In an SOR, each discipline involved in patient care maintains a separate medical record section. This record-keeping method enables easy tracking of patient progress and ensures healthcare staff have access to up-to-date information.

Key Attributes include the following:

  • • Organization by Data Source: Patient information is segregated into sections based on the healthcare provider or department, such as nursing notes, physician notes, and lab results.
  • • Sequential Entry: Notations are entered chronologically, with the most recent data at the top of each section.
  • • Comprehensive Coverage: Information regarding a specific medical issue may appear in multiple sections, reflecting input from different healthcare providers.
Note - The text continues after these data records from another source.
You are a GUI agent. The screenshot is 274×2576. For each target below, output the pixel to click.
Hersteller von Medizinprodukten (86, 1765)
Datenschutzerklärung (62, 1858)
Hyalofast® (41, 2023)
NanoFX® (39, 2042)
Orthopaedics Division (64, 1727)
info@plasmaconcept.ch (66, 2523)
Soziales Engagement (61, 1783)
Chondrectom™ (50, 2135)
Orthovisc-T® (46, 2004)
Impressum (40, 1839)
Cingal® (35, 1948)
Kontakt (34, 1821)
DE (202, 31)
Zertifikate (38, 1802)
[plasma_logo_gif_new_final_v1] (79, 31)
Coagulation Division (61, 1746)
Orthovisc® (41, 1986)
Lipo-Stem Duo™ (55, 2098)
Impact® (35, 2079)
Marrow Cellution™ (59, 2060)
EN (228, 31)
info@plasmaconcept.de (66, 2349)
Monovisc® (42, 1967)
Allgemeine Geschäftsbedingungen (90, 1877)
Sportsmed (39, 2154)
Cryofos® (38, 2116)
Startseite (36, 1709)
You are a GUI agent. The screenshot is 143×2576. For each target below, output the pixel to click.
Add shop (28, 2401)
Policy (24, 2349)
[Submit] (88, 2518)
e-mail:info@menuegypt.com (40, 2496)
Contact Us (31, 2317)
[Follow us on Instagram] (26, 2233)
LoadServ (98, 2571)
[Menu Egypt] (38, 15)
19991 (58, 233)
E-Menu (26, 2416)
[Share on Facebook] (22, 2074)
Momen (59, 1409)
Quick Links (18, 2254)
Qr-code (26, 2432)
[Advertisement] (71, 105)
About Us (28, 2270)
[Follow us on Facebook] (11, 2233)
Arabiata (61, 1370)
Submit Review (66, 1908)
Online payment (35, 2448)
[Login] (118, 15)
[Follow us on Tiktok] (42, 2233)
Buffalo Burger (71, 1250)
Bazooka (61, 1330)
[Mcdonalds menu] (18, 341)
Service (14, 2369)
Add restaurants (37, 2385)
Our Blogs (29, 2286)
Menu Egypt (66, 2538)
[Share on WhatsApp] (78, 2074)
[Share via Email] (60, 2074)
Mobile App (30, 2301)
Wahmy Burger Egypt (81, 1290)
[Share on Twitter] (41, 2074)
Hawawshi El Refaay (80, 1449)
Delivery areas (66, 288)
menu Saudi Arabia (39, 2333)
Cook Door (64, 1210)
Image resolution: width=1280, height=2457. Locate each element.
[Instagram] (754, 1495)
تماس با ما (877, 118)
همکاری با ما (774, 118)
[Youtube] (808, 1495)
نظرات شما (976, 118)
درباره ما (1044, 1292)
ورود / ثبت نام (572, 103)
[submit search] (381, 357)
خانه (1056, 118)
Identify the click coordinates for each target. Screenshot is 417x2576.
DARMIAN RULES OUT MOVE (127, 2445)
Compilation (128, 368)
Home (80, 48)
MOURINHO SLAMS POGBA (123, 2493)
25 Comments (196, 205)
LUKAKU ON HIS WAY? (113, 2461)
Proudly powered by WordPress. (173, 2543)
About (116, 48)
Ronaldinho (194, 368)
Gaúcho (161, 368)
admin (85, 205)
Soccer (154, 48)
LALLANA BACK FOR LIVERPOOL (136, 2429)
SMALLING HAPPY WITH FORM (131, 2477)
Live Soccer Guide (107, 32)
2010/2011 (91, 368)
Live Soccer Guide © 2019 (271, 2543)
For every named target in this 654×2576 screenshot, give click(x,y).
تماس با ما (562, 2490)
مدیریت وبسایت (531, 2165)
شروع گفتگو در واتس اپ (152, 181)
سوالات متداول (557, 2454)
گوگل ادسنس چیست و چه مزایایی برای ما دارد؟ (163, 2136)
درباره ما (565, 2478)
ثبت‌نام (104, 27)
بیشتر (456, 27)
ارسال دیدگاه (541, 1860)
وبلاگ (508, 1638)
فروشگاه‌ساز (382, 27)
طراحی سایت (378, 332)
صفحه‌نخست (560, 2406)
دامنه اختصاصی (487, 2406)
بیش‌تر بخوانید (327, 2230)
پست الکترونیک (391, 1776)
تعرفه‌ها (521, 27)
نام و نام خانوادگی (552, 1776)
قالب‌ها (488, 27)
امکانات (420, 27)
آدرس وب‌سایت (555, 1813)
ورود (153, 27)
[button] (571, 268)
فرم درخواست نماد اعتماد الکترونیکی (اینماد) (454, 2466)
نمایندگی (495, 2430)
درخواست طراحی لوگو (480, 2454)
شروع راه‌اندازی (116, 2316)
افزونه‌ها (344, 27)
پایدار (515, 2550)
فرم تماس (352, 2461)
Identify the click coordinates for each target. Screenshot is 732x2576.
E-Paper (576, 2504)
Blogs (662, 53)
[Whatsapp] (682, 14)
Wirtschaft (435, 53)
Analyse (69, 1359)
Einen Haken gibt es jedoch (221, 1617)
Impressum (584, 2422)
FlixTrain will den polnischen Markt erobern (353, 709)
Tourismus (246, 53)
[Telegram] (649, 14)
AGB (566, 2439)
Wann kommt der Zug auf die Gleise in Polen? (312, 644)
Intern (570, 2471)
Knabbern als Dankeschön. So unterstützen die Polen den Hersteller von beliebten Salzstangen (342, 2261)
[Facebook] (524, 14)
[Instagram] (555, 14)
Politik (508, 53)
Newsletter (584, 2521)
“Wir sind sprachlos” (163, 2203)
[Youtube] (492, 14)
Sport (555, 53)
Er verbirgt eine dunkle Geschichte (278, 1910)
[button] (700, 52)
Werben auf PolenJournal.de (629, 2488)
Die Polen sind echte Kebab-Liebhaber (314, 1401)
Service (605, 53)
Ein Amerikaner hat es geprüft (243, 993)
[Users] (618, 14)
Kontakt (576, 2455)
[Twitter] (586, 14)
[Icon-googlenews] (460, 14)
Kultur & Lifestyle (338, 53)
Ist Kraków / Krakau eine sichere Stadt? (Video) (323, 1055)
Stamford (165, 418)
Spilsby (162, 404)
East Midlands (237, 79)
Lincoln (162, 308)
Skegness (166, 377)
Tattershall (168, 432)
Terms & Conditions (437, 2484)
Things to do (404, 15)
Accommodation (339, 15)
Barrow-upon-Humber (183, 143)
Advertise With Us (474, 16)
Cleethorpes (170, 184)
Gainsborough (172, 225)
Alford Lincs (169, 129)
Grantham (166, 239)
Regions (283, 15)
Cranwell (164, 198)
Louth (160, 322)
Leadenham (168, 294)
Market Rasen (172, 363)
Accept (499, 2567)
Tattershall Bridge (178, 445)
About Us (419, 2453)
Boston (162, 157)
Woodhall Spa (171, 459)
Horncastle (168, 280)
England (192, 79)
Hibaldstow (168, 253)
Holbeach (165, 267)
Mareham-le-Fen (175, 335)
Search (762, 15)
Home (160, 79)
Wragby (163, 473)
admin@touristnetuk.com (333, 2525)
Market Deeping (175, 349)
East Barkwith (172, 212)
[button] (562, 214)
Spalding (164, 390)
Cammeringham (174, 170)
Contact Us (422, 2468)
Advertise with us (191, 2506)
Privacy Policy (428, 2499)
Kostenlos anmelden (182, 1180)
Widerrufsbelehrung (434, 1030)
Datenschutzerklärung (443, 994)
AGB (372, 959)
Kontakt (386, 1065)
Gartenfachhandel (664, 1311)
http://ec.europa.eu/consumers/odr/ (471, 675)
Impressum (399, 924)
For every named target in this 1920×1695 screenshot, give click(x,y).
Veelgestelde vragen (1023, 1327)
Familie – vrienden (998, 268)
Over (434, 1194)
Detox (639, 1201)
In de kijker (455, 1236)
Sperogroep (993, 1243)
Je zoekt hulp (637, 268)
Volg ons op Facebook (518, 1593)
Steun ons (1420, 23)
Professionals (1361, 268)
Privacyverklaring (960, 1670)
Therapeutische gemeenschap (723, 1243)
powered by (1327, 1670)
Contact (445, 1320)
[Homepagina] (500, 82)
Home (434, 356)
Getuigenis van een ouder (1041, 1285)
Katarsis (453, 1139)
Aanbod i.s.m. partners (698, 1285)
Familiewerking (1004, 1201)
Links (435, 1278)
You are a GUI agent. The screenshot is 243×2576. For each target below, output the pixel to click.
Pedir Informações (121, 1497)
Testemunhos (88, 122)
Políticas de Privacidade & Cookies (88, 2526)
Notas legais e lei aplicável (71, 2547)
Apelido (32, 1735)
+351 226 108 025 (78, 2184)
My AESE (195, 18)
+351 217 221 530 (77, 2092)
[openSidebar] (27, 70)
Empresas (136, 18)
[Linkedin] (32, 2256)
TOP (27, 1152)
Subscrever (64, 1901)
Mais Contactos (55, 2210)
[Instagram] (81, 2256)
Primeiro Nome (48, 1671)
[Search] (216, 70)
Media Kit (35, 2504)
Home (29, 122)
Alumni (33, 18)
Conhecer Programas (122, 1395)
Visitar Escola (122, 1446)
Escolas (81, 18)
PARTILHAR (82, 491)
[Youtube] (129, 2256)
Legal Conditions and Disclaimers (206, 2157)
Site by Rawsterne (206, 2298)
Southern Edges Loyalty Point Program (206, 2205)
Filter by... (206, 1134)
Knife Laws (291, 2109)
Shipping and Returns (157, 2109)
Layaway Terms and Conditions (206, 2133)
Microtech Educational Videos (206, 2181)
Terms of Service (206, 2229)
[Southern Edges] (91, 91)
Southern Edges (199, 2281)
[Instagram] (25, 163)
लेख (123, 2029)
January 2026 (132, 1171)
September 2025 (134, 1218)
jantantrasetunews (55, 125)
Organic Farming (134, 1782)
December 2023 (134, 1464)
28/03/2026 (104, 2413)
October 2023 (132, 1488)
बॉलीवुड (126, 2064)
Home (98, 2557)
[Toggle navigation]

Advantages of Source-oriented records:

  1. Organization by Author: Entries are organized by healthcare providers, simplifying the tracking of their contributions.
  2. Familiarity for Providers: Healthcare providers are accustomed to this method, which makes it easier to locate their notes.
  3. Clear Accountability: SOR helps maintain accountability as each entry is attributed to a specific provider or department.
  4. Comprehensive and Clear Documentation: This system promotes thorough documentation, motivating providers to accurately record information and procedures.
  5. Clear Understanding: It is easy to understand the patient's history as it transitions from one provider to another

Disadvantages of Source-oriented records:

  1. Fragmented View: The information may need to be more cohesive, making it easier to get a holistic view of a patient's medical history or treatment plan without integrating the records.
  2. Inefficiency: Searching for specific information across multiple entries authored by different providers can take time and effort.
  3. Duplication: There's a risk of duplication if providers fail to coordinate and inadvertently document the same information multiple times.
  4. Limited Collaboration: Collaboration among healthcare providers may be hindered if information is siloed based on its source.
  5. Time-consuming: Each section requires a separate entry, which can be time-consuming.

Types of forms used in source-oriented records can include:

  1. Progress Notes: These are typically authored by healthcare providers to document patient encounters, including assessments, diagnoses, treatments, and follow-up plans.
  2. Admission Sheets: Records information collected during the patient's admission to the healthcare facility.
  3. Physician Orders: Documents physician instructions for patient care and treatment.
  4. Consultation Reports: Documents detailing consultations with specialists or other healthcare providers, including recommendations and treatment plans.
  5. Procedure Notes: Notes documenting procedures performed on a patient, including surgical procedures, diagnostic tests, and therapeutic interventions.
  6. Diagnostic Reports: Reports of diagnostic tests such as imaging studies, laboratory tests, and pathology results.
  7. Therapy Notes: Documentation of therapy sessions, including progress, interventions, and patient responses.
  8. Discharge Summaries: Summaries of a patient's hospital stay or treatment episode, including diagnoses, treatments, follow-up recommendations, and discharge instructions.